A défaut d’en passer par la loi (d’où le CSA et l’Arcep tiennent leurs missions et leurs structures), le rapprochement CSAArcep- ANFR avance par synergies renforcées, optimisation des moyens et recrutements mutuels. Gilles Brégant est en effet l’ancien directeur technique du CSA. Son DG adjoint, Jean- Marc Salomon, vient d’être recruté également au CSA où il était aussi DG adjoint. Lui-même tout juste remplacé par Michel Combot, lequel était DG adjoint de l’Arcep. A l’heure des réductions budgétaires dans l’administration publique, une fusion serait pourtant la bienvenue. Le rapport « TV connectée » (1) va jusqu’à suggérer « la création d’une autorité unifiée » comme « [voie]
plus pérenne ». @

Jérémie Manigne, groupe SFR : « Il faut sans doute réfléchir à une autorité de régulation unique »

Directeur général au sein du groupe SFR, en charge de l’innovation, des services et des contenus, Jérémie Manigne – également co-auteur du rapport « TV connectée » – explique à EM@ comment les règles du jeu devraient évoluer. Sa stratégie passe par la « coopétition » avec les acteurs du Web.

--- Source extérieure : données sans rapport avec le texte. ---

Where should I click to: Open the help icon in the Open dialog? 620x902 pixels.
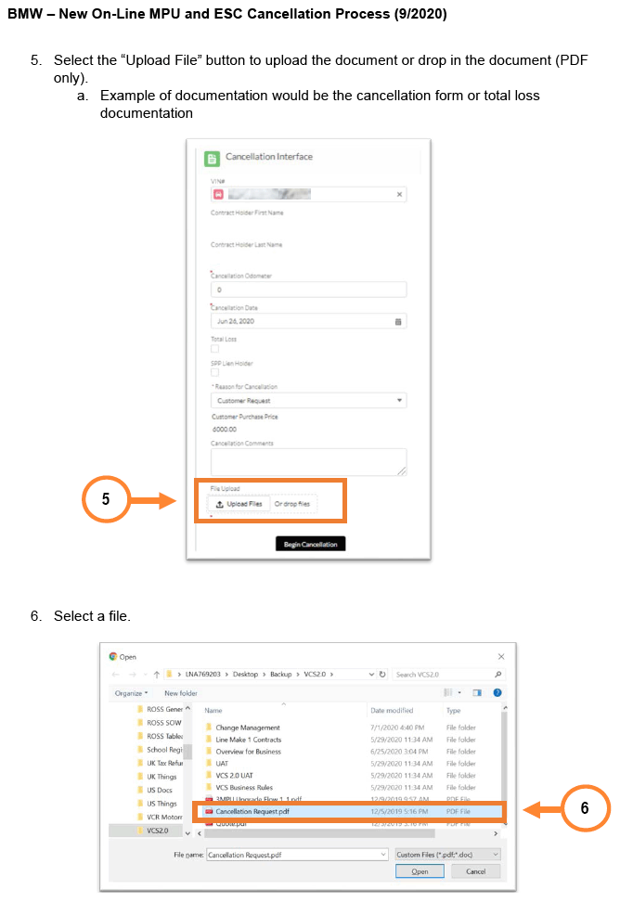(497, 693)
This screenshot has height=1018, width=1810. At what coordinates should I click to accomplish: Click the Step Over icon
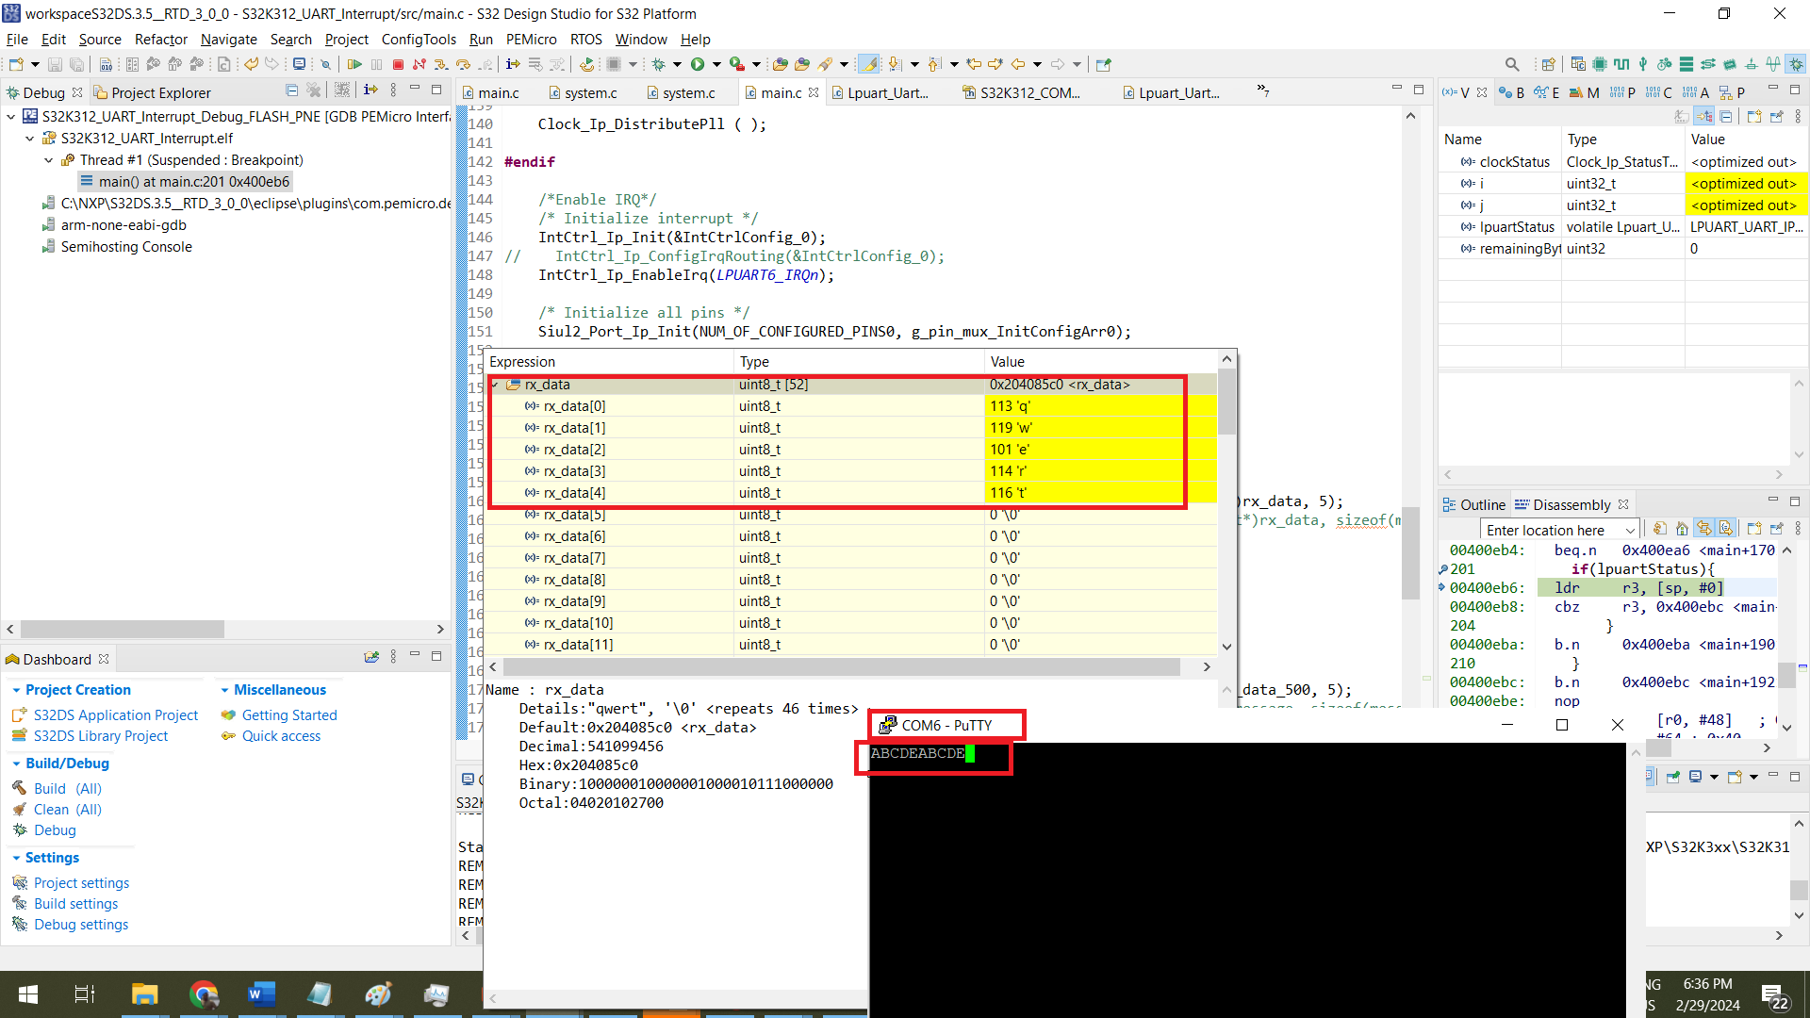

Propos recueillis par Charles de Laubier

Edition Multimédi@ : Vous êtes – avec Takis Candilis (Lagardère), Marc Tessier (VidéoFutur), Philippe Levrier (ex-CSA) et Martin Rogard (Dailymotion) – l’un des cinq co-auteurs du rapport « TV connectée » remis aux deux ministres Frédéric Mitterrand et Eric Besson : quelles sont les plus importantes propositions de la mission ?
Jérémie Manigne :
Le rapport met en lumière la nécessité d’adapter rapidement les règles, qui s’appliquent aux acteurs de l’audiovisuel français, à un contexte de plus en plus ouvert et mondialisé, où Internet s’impose peu à peu comme média de diffusion de contenus. Les mesures proposées visent, d’une part, à permettre le développement d’acteurs français et européens puissants capables de rivaliser avec leurs concurrents internationaux et, d’autre part, à pérenniser le soutien à la création audiovisuelle française en y faisant participer l’ensemble des acteurs de l’Internet.